Table 1. Result of varius CNNs. Dice score obtained with Eq. (1) is shown for all models used in our pipeline (P1 is the FCN, P2 is the 3D Unet patch-based, and P3 is the FC-DenseNet103 when considered alone or P4 when considered in the pipeline proposed by the paper. Results of state-of-the-art models (IMI, CLS, CNN-sw and FCN) [6] determined on the same dataset are provided for comparison.

From Table 1, it can be seen that the proposed cascade of CNNs (column P4) performs much better than any other solution, including the state-of-the-art methods top-ranked in the challenge. It clearly indicates the positive effect of auxiliary information provided as further input channels. The effect is reflected by the difference between column P3 and P4 where the same model was used respectively without and with auxiliary information. The results showed significant improvements for some organs, especially small ones like adrenal glands, pancreas, veins, esophagus. This is due to the particular combination of models. Indeed, FCN (P1) and Unet (P2) work at different granularity. The first model works mostly on the global information of the whole image, hence, it better locates the specific organs, while the second model works with local information, being more able to segment on smaller structures and edges. The FC-DenseNet103 model while being a weaker model, thanks to the auxiliary information, it can learn how to use the segmentations provided by the two previous models, refining its own segmentation based on the input images. From an alternative perspective, the FC-DenseNet103 model learns how to cleverly combine the results coming from the ensemble of two other models. In another way, it can be considered an advanced voting approach integrated by the original input as auxiliary information.

Fig. 2.
figure 2

Comparison of different models average dice used in proposed technique for all class labels.

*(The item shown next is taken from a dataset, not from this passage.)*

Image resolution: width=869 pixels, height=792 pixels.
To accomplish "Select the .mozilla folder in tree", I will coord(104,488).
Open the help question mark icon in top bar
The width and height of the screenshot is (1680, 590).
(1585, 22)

The bar chart in Fig. 2 is a graphical representation of the results in Table 1 showing the dice score for all elements in the proposed cascade. It can be seen that the entire pipeline (P4), i.e., FC-DenseNet103 with auxiliary information is dominating all classes while the same model (P3) without auxiliary information has sometimes very poor performance. Thus, providing the auxiliary information to the model proved to be beneficial. In order to have a clearer understanding of the processing, the sample results depicted in Fig. 3 show that predictions of P1 and P2 are sometimes affected by small mistakes worsening the performance. However, the third model provided with auxiliary information is able to identify and correct the mistakes producing more accurate predictions. Interestingly, a collateral result is that the processing time of the third model with auxiliary information is reduced as the model is able to learn easily and quickly as compared to when it is not provided with auxiliary information.

Fig. 3.
figure 3

Examples of Resulting Predictions for three different subjects with Ground Truth

4 Conclusion

In this paper, we proposed an architecture built upon the combination of three different models solving quite efficiently a segmentation task. The three models are connected in such a way that first two models help the third one to produce better segmentation. This is obtained providing the preliminary segmentation from the first two models as auxiliary information to the third one. The relevant component here is the difference in the approaches used by the first two models. The first one segments the organs processing the whole window in one step. This makes the model aware of the location of different organs, losing the precision on small structures and edges. The second method on the contrary is patch-based, hence, it works on local information, making it better when processing small structures and edges.

Giving the outcome of these two models as auxiliary information to a third model helps the system to preserve the positive aspects of all segmentations while ignoring the negative traits. This can be observed from the results in Sect. 3 where it is evident that adding the auxiliary information results in a significant improvement of the segmentation accuracy.